Monday, July 27, 2015 A
We didn't seem to ail so badly when we were at the Musical Instrument Museum, which is way north and way east of the central location of our hotel. We'll probably cut our visit short a bit, and head far west and far south and home after breakfast.
But, wow MIM, what a fantastic experience! We did opt for the introductory tour, and I'm so glad we did. It begun in the room with the world's hugest musical intrument, the octobass:
After he showed us this, we headed upstairs. I spent a good bit of time in the Egyptian and Middle Eastern displays.
Side with the ancient Egyptian illustration, which is from the 18th Dynasty tomb of Nakht, TT 52 at Luxor, here if not there at Wiki.

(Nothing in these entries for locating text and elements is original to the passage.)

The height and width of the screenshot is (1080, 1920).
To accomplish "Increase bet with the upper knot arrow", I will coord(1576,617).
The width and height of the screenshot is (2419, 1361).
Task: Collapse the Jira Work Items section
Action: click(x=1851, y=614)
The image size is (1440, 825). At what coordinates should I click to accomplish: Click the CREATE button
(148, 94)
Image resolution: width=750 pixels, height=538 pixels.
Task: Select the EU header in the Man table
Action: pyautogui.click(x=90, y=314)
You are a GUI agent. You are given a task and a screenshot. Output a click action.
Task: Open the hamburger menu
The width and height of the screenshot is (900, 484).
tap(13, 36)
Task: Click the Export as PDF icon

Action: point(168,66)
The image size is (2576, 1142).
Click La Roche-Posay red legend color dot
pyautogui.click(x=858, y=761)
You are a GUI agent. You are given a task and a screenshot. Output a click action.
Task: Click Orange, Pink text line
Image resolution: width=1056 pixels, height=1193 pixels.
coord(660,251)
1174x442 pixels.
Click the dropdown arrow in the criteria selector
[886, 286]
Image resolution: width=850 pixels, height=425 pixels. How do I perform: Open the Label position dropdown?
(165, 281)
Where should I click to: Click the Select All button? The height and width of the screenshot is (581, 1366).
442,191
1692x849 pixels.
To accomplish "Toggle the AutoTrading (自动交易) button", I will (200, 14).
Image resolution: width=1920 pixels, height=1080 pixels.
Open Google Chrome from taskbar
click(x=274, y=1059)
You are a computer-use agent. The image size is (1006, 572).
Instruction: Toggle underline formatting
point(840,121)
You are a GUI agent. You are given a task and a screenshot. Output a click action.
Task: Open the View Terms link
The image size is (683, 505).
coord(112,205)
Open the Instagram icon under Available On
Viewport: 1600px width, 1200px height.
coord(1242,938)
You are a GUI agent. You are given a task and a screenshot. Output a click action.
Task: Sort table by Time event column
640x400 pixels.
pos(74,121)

Wood, mother-of-pearl, nylon
MIM, #2010.190.1.1 ??
Qanun (plucked zither)
Walnut, rosewood, fishskin, metal
Gabriel Tutunigy, maker
"Popular for its bright sound and the rapid plucking technique used to play it. Tutunigy is known as one of the finest qanun makers."
Early 21st c.
Gift of El Mastaba Center for Egyptian Folk Music
Julia could read "Salmeen" in the center 'deco'.
Some of the decoration was quite elaborate:
We had fun with the Indonesian gamelan display, which amounts to a whole orchestra. One display showed the making of the brass gongs:
"Gamelan is traditional ensemble music of Java and Bali in Indonesia, made up predominantly of percussive instruments. The most common instruments are metallophones played by mallets as well as a set of hand played drums called kendhang which register the beat."
In the "Experience" gallery, we learned the funny knobs are there because that's the area that gets struck. I did love playing with the smaller jar shaped ones and the big ones.
A giant drum featured a movie displayed on it in which we could try and follow along with the beats.
Returning back to Middle Eastern music, the Jewish area featured a video clip with the pianist Alice Herz Sommer, who lived to 110. She credits music wtih giving her the strength to endure in the hideously evil conditions of the Holocaust.
In the Latin Americal galleries, we heard on woman say, "After a while, they all start to sound the same."